À prime abord, le cheval doit être bien réhydraté. L’apport d’eau à volonté, propre et fraiche est primordial. Un cheval adulte de 500 kg consomme en moyenne 25 à 35 litres d’eau ou environ deux chaudières de cinq gallons par jour (NRC, 2007). L’ajout de sel (100 % chlorure de sodium) à la ration du cheval favorise aussi sa consommation d’eau et aide son organisme à retenir cette eau. Un bloc de sel blanc ou encore l’ajout de sel libre à la ration, à raison d’une ou deux onces par repas, plus si nécessaire, s’avère une excellente stratégie.

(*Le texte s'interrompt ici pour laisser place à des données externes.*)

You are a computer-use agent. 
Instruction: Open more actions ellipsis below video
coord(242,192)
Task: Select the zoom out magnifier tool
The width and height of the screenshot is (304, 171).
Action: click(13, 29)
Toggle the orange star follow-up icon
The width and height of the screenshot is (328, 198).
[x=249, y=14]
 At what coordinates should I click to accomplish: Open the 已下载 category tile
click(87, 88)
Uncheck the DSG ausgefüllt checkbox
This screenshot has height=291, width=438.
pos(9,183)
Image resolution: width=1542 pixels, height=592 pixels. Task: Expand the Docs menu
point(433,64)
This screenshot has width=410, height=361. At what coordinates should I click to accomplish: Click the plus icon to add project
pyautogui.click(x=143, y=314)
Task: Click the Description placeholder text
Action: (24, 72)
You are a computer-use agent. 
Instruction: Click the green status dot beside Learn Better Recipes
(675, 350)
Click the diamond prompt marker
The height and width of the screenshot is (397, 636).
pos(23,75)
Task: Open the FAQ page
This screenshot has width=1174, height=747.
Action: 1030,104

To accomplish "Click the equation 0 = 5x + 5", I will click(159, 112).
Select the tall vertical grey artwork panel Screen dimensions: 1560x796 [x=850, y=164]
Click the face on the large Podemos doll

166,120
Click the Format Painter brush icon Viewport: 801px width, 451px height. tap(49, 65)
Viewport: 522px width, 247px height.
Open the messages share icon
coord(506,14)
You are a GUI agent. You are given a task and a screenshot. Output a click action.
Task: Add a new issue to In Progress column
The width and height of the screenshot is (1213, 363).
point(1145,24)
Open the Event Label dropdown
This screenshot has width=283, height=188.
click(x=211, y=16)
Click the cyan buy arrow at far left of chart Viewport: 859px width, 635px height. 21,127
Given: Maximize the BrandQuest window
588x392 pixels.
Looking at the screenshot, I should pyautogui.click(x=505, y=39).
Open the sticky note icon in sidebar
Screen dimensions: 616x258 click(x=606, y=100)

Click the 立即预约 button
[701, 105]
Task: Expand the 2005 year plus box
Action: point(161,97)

Subséquemment, l’introduction en petite quantité d’un foin de bonne qualité (vert, tendre, dénué de poussières et dont l’odeur est fraîche et agréable) peut être servie idéalement six fois par jour. Puis, quelques jours après le début de l’apport en fourrage, on introduit une moulée de haute valeur nutritionnelle en petite quantité avec la même constance de six repas par jour. Dépendamment de l’état de santé de l’animal, l’introduction des aliments s’exécute sur une période minimale de 10 à 14 jours, après quoi le nombre de repas quotidiens peut être diminué. Dans le but d’éviter une réponse d’insuline sanguine trop importante, il est conseillé d’utiliser une alimentation réduite en hydrate de carbones non-structuraux (sucres et amidon). Les moulées fabriqués à base de Supers Fibres s’avèrent les plus appropriées. De plus, elles vous permettent de favoriser la digestion et l’hydratation en y ajoutant de l’eau. Laissez-les détremper 10-15 minutes avant de les servir. Finalement, d’autres additifs alimentaires peuvent aussi être avantageux pour le cheval émacié. Par exemple, un apport de prébiotiques (substances nourrissant les bonnes bactéries) comme les MOS (mannan-oligosaccharides) agit sur la santé de la flore intestinale (Thomas, 2009). Au même titre que les prébiotiques, les probiotiques permettent de réduire et de combattre les bactéries pathogènes (NRC, 2007). De plus, les probiotiques jouent différents rôles, entre autres celui d’améliorer la santé digestive pour ainsi favoriser la digestion et l’absorption des nutriments. Les aliments consommés par le cheval deviennent donc beaucoup plus efficaces. Ces derniers permettent aussi de réduire le risque de dérèglement de la flore intestinale lors d’un changement de diète ou d’exercice en réduisant les variations de pH.
Somme toute, le cheval émacié nécessite au minimum six mois pour reprendre un poids plutôt normal. L’augmentation progressive du niveau d’exercice lui permet aussi de rebâtir ses muscles et sa forme cardiovasculaire. La patience et l’amour des chevaux sont de mise dans un tel cas !
Bibliographie
Henneke D.R., Potter G.D. Kreider J.L. and Yeates B.F. (1983). Relationship between condition score, physical measurements and body fat percentage in mares. Equine Veterinary Journal 15(4), 371-372.
NRC (National Research Council). (2007). Nutrient requirements of horses (6e édition révisée). Washington, DC, États-Unis: The National Academies Press. 341p. THOMAS H.S. (2009). Probiotics and prebiotics. The Horse, 8p. Stull, L. C. (2008) The skinny on carbohydrates and body size of horses. Animal welfare extension specialist, University of California, 10 p. Stull, L. C. (2012) Nutrition for rehabilitating the starved horse. Center for equine health, University of California, 15 p.